DavidWarrenOnline
NEWSPAPER COLUMNS

COMMENTARY
June 29, 2011
Getting Black
Some sort of congratulations are in order, to the professional enemies of Conrad Black, for they managed to stitch him up with additional jail time, even after the Supreme Court of the United States had vacated most of the convictions for which he had already served a serious term.

The two convictions left standing depended partly on those that were shot down. One further relies on a ridiculous imposture: that Black was "obstructing justice" by removing personal effects from an office from which he'd just been evicted. He removed these in broad daylight. He didn't pack the boxes, he didn't know exactly what was in them, and he didn't have a chance to find out before the police came by his house in Toronto to take them away again, so his prosecutors could go on a fishing expedition through that stuff, too.

As gentle reader will surely know, from having been shown tape from the security camera a few dozen times in our "mainstream media," it sure makes him look guilty. A tape of anyone moving boxes makes him look guilty. Some boxes are heavier than others, and the heavier they are, the more furtive he will look. Context matters, in such a case, and the context was consistently omitted from the accounts.

What else he may have done to obstruct justice is a matter of interpretation - very amateur interpretation in the case of a judge and jury lacking appropriate background, bombarded with complexly multiplied try-on charges, billowing layers of insinuation, and gratuitous phrases like "corporate kleptocracy," by a Chicagoland prosecuting team that specializes in stitching up the rich and famous.

We could fill a book with the trivial details of the case.
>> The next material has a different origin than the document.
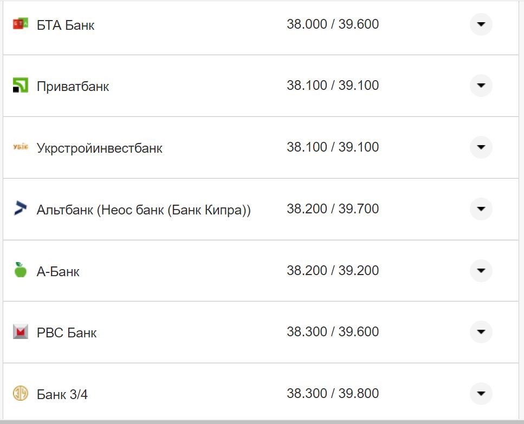The height and width of the screenshot is (424, 524).
Task: Show А-Банк details via arrow button
Action: [481, 270]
We could fill another book with the unedifying career of Patrick Fitzgerald, the chief prosecutor. We could fill book three on the "progress" of corporate law in the Banana Republic, I mean United States, where hard law in subjects like fraud is being experimentally rewritten to make almost everything a "judgment call." Indeed, this is just what the U.S. Supreme Court was flagging, when it found the whole concept of "honest services fraud" - under which Black was hung out to dry - to be impossibly vague.

"Honest services" is the ideal tool for the malicious prosecutor. It replaces "reasonable doubt" with "plausible suspicion."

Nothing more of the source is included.